= Takashi Okamura (photographer) =

Japanese photographer (1927–2014)

Takashi Okamura (岡村崔, Okamura Takashi) was a Japanese photographer who specialised in the photography of art.

Okamura was born on 13 December 1927 in Kichijōji, Tokyo. He studied architecture at Nihon University from 1948. Okamura was a keen and proficient skier (skiing as a representative of Japan in Chamonix in 1959), and a photographer of skiing. In 1960 he became a professional photographer, also writing about photography and skiing.

Okamura moved to Rome in 1965 and since that time has specialised in photographing buildings, frescos, and works of art, frequently contributing the photographs to lavishly produced books.

Okamura died from lung cancer on 4 February 2014, at the age of 86.

==Books by Okamura==
- Asama Kōgen: Karuizawa, Takamie, Shikazawa, Kōzu, Arafune, Myōgisan (浅間高原: 軽井沢・高峰・鹿沢・神津・荒船・妙義山). Blue Guidebooks. Tokyo: Jitsugyō-no-Nihon-sha, 1961.
- Sukī no te hodoki (スキーの手ほどき). Fujisawa: Ikeda Shoten, 1961.
- Sukī o hajimeru hito no tame ni (スキーを始める人のために, For the beginner at skiing). Fujisawa: Ikeda Shoten, 1962.
- Kamera o hajimeru hito no tame ni (カメラを始める人のために, For the beginner with a camera).
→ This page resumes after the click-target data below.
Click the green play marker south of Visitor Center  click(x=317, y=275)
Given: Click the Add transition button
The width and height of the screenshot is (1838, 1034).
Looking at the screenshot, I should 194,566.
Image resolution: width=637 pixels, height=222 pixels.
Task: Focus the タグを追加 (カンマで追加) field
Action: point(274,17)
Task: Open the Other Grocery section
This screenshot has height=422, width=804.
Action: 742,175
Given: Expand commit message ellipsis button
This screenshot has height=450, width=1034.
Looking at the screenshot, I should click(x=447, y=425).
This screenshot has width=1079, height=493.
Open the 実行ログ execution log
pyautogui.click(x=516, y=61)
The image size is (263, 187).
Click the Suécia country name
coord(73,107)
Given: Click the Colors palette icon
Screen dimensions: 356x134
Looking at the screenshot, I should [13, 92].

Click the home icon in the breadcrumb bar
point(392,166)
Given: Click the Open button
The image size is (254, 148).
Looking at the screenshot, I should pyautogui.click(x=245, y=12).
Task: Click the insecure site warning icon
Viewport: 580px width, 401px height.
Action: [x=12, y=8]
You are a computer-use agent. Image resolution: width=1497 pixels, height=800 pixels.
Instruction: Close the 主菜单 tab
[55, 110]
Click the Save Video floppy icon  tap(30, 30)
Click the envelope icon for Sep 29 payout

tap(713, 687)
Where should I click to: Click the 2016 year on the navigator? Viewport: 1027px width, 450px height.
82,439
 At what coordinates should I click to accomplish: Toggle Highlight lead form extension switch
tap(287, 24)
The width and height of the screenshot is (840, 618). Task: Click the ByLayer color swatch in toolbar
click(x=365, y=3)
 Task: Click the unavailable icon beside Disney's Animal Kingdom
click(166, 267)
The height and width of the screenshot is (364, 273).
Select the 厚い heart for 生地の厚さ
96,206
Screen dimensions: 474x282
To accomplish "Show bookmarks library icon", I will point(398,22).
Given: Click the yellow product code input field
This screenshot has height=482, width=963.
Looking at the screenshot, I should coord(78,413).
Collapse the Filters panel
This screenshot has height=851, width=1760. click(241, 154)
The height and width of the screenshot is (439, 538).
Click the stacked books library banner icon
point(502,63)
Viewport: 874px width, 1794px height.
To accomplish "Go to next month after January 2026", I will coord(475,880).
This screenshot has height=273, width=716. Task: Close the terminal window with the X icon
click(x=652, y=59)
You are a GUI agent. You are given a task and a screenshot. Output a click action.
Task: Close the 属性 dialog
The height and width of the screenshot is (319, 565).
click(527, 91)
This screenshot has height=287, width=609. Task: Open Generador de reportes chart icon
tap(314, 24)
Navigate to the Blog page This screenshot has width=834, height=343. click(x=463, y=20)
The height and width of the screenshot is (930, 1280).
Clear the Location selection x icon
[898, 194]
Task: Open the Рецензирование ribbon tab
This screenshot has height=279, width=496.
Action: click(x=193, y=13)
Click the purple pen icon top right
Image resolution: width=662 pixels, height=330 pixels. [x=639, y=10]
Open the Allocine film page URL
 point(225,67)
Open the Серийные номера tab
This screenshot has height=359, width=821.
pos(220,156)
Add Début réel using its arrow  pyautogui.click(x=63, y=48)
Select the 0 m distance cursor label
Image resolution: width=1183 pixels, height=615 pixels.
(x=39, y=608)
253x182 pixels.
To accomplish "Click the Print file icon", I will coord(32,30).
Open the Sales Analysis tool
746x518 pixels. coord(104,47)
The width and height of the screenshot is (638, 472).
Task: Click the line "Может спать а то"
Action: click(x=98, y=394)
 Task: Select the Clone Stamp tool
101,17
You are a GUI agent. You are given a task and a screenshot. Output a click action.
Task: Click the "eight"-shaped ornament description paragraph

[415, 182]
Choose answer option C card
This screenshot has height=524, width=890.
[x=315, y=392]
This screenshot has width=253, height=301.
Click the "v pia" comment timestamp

Fujisawa: Ikeda Shoten, 1962. Cowritten with Fumio Iijima.
- Kamera shiki no torikata (カメラ四季の撮り方, Using a camera in the four seasons). Fujisawa: Ikeda Shoten, 1963.
- Karuizawa to Asamayama (軽井沢と浅間山, Karuizawa and Asamayama). Blue Guidebooks. Tokyo: Jitsugyō-no-Nihon-sha, 1967. Cowritten with Masao Izumi.
- Rōma no funsui (ローマの噴水, The fountains of Rome). Tokyo: Kajima Shuppankai, 1975. Edited by Ume Kajima.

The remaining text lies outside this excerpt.